▶ **What you will do**
Filter the material, keeping only lines with the word "Switch".

>>>>

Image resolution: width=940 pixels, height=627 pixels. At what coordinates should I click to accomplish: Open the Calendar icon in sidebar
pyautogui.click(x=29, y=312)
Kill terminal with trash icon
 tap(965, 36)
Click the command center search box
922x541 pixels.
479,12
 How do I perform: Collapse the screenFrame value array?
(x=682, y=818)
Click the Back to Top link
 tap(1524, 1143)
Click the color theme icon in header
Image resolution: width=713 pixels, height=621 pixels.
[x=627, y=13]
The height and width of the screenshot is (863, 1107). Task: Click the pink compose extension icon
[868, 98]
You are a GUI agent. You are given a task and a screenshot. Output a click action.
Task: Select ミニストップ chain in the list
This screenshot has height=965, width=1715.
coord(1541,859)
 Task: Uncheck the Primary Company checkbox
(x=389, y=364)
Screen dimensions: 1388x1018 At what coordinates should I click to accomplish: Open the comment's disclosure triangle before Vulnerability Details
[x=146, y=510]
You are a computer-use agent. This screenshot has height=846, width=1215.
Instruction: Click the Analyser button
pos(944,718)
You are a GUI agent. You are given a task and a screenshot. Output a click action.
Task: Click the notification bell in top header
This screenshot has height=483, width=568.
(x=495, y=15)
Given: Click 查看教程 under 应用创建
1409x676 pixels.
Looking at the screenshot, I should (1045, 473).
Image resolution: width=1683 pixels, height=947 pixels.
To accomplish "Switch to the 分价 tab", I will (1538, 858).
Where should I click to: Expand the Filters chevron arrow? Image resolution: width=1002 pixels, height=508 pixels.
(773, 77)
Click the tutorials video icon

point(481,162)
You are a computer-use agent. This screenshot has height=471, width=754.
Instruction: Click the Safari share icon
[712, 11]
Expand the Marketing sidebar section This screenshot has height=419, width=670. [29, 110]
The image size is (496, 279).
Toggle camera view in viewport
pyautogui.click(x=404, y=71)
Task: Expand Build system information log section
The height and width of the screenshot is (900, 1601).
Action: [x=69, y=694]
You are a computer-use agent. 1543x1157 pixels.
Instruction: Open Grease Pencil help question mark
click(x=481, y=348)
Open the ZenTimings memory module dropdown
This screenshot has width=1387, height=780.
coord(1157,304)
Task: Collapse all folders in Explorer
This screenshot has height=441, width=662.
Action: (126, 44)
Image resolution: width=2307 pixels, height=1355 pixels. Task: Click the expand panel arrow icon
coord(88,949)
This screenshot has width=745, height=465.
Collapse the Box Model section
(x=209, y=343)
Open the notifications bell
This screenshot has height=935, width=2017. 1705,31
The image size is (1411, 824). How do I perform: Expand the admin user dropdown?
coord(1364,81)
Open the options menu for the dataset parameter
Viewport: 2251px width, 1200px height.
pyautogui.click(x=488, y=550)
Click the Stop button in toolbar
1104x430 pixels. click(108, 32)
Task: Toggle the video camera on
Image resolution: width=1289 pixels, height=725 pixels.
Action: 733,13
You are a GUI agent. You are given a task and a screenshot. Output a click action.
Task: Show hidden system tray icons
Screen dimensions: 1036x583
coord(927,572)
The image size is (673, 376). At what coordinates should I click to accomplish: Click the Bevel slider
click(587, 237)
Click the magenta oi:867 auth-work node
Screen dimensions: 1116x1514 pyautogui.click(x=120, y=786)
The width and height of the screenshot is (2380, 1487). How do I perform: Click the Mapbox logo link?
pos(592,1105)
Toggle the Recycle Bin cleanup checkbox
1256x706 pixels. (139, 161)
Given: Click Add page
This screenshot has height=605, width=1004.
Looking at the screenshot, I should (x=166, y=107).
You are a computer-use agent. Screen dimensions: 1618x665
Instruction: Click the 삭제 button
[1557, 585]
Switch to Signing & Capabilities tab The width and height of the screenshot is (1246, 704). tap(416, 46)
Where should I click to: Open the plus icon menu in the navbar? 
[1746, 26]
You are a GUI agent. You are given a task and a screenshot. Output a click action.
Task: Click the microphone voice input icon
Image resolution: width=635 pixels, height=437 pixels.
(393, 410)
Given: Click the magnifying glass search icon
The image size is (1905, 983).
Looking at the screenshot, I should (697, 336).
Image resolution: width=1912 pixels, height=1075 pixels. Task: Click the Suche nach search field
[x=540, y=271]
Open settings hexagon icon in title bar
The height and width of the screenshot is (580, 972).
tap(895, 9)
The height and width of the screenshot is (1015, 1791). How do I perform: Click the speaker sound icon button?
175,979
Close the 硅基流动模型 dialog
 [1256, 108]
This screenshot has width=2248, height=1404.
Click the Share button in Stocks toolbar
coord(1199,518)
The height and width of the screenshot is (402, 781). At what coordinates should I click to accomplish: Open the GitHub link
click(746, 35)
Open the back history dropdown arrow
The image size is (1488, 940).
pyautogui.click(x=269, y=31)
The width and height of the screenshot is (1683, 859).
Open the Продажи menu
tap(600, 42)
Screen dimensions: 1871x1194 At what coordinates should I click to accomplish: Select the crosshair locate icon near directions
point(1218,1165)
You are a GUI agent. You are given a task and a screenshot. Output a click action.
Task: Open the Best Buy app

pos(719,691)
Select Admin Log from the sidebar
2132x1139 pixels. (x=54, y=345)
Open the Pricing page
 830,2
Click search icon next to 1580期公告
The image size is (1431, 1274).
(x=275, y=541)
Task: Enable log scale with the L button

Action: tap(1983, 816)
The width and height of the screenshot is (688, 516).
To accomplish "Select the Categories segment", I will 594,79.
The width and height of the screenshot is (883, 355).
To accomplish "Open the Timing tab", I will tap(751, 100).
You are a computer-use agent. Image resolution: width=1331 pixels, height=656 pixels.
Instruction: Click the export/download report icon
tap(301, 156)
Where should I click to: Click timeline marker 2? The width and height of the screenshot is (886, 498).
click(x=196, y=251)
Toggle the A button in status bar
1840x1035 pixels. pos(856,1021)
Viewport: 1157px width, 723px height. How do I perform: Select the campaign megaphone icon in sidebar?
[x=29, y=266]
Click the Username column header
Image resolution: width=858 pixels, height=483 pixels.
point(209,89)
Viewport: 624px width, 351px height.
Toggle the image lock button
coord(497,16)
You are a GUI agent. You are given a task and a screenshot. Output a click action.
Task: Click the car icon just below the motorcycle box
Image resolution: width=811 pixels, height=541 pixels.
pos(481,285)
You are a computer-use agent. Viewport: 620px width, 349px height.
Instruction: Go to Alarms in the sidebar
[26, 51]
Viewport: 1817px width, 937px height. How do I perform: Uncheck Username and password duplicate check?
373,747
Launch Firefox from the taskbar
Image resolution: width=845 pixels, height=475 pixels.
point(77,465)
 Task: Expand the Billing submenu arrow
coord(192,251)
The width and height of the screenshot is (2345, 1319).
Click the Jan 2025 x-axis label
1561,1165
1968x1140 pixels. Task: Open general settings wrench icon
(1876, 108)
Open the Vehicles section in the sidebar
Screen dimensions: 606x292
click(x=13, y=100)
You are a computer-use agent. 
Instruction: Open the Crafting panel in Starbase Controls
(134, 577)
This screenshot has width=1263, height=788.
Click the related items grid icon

<<<<

▶ **Response to this exercise**
To accomplish "Switch to the 分价 tab", I will (1538, 858).
Switch to Signing & Capabilities tab The width and height of the screenshot is (1246, 704). tap(416, 46)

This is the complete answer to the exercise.